──────── TEXT SEGMENT

So now, not only has the public record been corrupted through perjury and false claims, but, these judicial determinations now become a malifide scienter, or rather fake advice to the legislators who rely upon direction of the courts and statistics in their discourse to rulemaking.

As these child welfare agencies are contracted through the States, the States are the principals, meaning, the States have allowed, through really corrupt advice of the public record, these so-called arms of the State, to breach the public trust, grounds for stripping immunities for criminal action.

To date, there have been a whole bunch of lies entered into the public record in child welfare, which means there are jacked up laws and policies formatted on the books and in the curricula of our institutions of learning.


Here is one as an example:  The Adoption Safe Families Act (ASFA).

In a nutshell, from the time a child is snatched from the home based on the codified statutes of poverty being "abuse and neglect" a parent, typically the mother, has 12 months to bring her situation 200 % above the federal poverty level to care for her children, disabled or not.

ASFA expedited the application of the child welfare legal standard of "guilty until proven innocent, put in a central registry database before there is even a hearing, without entry of plea and charged without legal representation or notice by anonymous, mandatory reporting, while being denied the right to face one's accuser, based upon whatever a child welfare worker (many times without degree or legal training) has generated in court recommendations report for concurrent permanency planning to fast tract adoption, of which is not allowed to be challenged by any party".

There are tiered, 90-day dispositional cycles where the longer a child's case lingers in the courts, there is a direct correlation in the increase of funding of the court process and case management as cost reimbursement levels increase, creating an artificial bottle necking of the courts to hear, and properly adjudicate these cases.

Here is a synoptical overview of ASFA:

The Adoptions and Safe Families Act of 1997 (P.L. 105-89) was signed into law by President Clinton on November 19, 1997. The new law, which amends the 1980 Child Welfare Act (P.L. 96-272), clarifies that the health and safety of children served by child welfare agencies must be their paramount concern and aims to move children in foster care more quickly into permanent homes.

────────────────

WORK REQUEST A:
Return the child welfare text from "As these child" up to and including "institutions of learning.", copied word for word.
WORK REQUEST B:
Resume the child welfare text, starting right after its final sentence.
The data after this point is separate material, unrelated to the child welfare text.

──────── INFORMATION

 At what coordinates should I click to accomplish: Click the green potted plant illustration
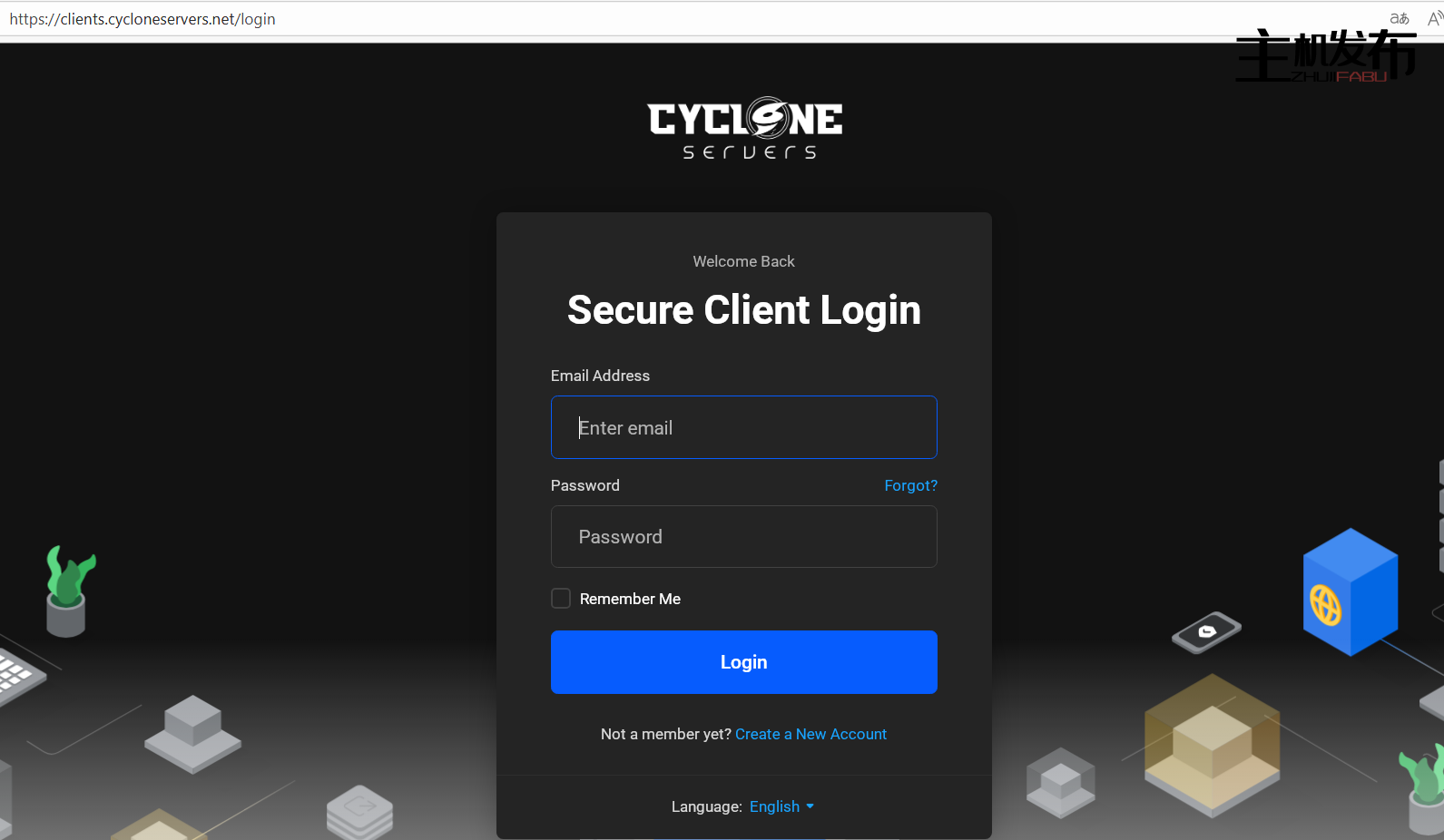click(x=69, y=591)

────────────────
──────── INFORMATION

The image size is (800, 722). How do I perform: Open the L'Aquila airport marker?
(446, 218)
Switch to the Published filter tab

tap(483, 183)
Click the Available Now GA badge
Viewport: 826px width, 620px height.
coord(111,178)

────────────────

ANSWER BOX A:
As these child welfare agencies are contracted through the States, the States are the principals, meaning, the States have allowed, through really corrupt advice of the public record, these so-called arms of the State, to breach the public trust, grounds for stripping immunities for criminal action.

To date, there have been a whole bunch of lies entered into the public record in child welfare, which means there are jacked up laws and policies formatted on the books and in the curricula of our institutions of learning.

ANSWER BOX B:
Among the new law’s provisions:
Financial incentives were placed upon the expanded usage of Targeted Case Management, Medicaid billing, by "targeting populations" in poverty, as Title IV-A guidelines were used as criteria for removals of children from"The Poors", more intuitively recognized as women, those who hail from historically economic disparaged populations, and those who are of the darker persuasion through ASFA's precursor, Personal Responsibility Work Opportunities Reauthorization Act (PRWORA) which shifted funding from the social safety net to exponentially fund "lying" to the court for the sole purposes of creating jobs and privatization of human services.

As the trends continue to privatize, these child welfare organizations are no longer contractual arms of the States, meaning, there are no audits, as these entitities are non-profits, many of them Christian institutions, protected from being considered as breaching the public trust, meaning, they can lie and there is nothing that can be done about it as they are excluded and exempted from public scrutiny.

Then, along with Targeted Case Management Medicaid expansion in child welfare, there were also Title IV-B and IV-E financial incentives to expedite termination of parental rights.

In short, ASFA needs to be repealed and recognized in the annals of history as a racketeering scheme based upon the residuals of the peculiar institution as it is nothing but glorified human trafficking, devoid of any regulation nor oversight; hence the "Right To Lie" case pending before the court.

The Justices in this case must not ignore that "lying" in a court of law is not just perjury, but is a false claim when it deals with defrauding the United States government.

Every elected official, even if your campaigns are funded from child welfare, and members of the legal community need to really stop and look at this case, particularly if the nation is going to elevate discussions of deonotological ethics in governance.